Accreditation is a form of independent, professional certification that assures you and your parents that a school or program adheres to high quality standards. This means the programs are delivered by qualified faculty and are constantly updated to follow the changes and meet the needs of the relevant industry or working world. Attending an accredited school or program is often thought to make you more competitive on the job market.
The Association of Universities and Colleges of Canada (AUCC) is the national organization of both universities and degree-level colleges. Canada does not have a national system of institutional accreditation; rather, education falls within the jurisdiction of the provincial governments. For instance, in order to offer 4-year degrees, a community college needs to have been granted degree accreditation from its provincial ministry of education. Therefore, membership in the AUCC coupled with the appropriate provincial legislation is generally accepted in lieu of institutional accreditation.
When you get down to the specific field of study or program you're interested in, you can also check to see if discipline-specific community colleges or specific programs are accredited by national accrediting bodies. Some examples are the Canadian Forestry Accreditation Board (CFAB), Canadian Council for Accreditation of Pharmacy Programs (CCAPP), or Canadian Technology Accreditation Board (CTAB). Christian community colleges can have separate accreditation from bodies such as The Association for Biblical Higher Education (ABHE) or The Association of Theological Schools in the United States and Canada (ATS).
A community college may also choose to become a member of a professional association; for community colleges, the primary association is the Association of Canadian Community Colleges (ACCC). With a membership of 135 colleges and institutes across Canada, the ACCC is a voluntary association, so its membership doesn't necessarily represent the total number of Canada's community colleges. There are also provincial associations committed to ensuring program quality that schools can choose to join or not, such as the Alberta Association of Colleges and Technical Institutes or Colleges Ontario.
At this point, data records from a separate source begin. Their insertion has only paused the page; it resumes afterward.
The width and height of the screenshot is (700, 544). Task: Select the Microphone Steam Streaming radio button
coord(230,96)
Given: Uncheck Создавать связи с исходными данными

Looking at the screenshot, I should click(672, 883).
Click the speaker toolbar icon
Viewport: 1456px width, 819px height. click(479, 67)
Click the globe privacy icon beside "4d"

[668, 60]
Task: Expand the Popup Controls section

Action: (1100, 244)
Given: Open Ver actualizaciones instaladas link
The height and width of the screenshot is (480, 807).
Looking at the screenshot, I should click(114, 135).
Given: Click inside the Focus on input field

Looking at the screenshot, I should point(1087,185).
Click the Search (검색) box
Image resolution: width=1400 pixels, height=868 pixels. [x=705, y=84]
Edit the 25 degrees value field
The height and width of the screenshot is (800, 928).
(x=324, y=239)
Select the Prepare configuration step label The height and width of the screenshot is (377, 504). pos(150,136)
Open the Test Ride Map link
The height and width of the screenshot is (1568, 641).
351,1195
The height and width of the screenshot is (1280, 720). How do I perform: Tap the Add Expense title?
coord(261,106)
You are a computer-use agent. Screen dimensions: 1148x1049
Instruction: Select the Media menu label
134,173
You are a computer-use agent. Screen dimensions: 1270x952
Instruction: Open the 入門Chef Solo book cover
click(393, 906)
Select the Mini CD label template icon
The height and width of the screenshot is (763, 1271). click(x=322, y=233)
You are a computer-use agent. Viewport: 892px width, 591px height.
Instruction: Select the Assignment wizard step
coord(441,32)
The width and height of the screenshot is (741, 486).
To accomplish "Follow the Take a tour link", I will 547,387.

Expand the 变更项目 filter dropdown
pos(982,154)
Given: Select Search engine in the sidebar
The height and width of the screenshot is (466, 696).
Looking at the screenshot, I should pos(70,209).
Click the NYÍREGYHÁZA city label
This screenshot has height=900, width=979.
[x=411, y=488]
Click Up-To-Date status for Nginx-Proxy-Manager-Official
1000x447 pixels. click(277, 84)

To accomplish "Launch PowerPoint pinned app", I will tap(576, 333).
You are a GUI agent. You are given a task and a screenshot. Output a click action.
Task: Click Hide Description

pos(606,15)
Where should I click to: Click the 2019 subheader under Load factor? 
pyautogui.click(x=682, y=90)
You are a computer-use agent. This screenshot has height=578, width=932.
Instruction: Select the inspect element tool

And at the field of study or program level you can also check to see if there are any professional associations the school belongs to, for example the Association of Canadian Institutes of Art and Design or the Canadian Art Association. While associations are not the same as accreditation, a community college's memberships can be an important indicator of its commitment to particular fields, to education in general and to maintaining quality standards.
Why Accreditation? The goal of accreditation is to ensure that education provided by institutions of higher education meets acceptable levels of quality. Accrediting agencies, which are educational associations of regional or national scope, develop evaluation criteria and conduct peer evaluations to assess whether or not those criteria are met. Institutions and/or programs that request an agency's evaluation and that meet an agency's criteria are then "accredited" by that agency.